> Collected data:
________
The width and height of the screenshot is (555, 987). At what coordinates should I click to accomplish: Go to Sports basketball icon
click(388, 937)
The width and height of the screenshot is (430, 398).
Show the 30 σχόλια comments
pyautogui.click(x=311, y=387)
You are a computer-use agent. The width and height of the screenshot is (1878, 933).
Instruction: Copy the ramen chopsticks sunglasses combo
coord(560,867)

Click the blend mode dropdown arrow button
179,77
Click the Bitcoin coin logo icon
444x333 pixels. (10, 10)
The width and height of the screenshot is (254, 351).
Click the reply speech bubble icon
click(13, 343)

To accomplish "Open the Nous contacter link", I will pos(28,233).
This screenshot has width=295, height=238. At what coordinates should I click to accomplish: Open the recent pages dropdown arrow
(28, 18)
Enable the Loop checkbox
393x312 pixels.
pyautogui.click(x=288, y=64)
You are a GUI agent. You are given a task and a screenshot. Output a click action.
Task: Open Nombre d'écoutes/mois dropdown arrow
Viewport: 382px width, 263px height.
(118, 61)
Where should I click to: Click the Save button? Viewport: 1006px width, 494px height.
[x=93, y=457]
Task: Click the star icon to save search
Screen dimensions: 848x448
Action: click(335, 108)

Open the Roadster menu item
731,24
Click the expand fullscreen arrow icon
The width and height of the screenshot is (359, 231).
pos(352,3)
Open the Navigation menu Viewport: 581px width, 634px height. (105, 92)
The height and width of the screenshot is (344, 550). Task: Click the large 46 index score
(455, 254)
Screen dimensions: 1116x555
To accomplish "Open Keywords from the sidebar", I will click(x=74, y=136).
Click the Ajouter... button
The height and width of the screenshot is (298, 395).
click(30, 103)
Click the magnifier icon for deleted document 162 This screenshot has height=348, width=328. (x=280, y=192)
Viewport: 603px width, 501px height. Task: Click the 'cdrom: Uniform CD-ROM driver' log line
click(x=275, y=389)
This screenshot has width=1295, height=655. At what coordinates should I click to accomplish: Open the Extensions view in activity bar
________
> THE TASK: Retype the portion of the data above that starts on the line with "The height and width of the screenshot is (344, 550)." and finishes on the line with "Click the Ajouter... button", including both of those lines.

> RESULT FOR THIS TASK:
The height and width of the screenshot is (344, 550). Task: Click the large 46 index score
(455, 254)
Screen dimensions: 1116x555
To accomplish "Open Keywords from the sidebar", I will click(x=74, y=136).
Click the Ajouter... button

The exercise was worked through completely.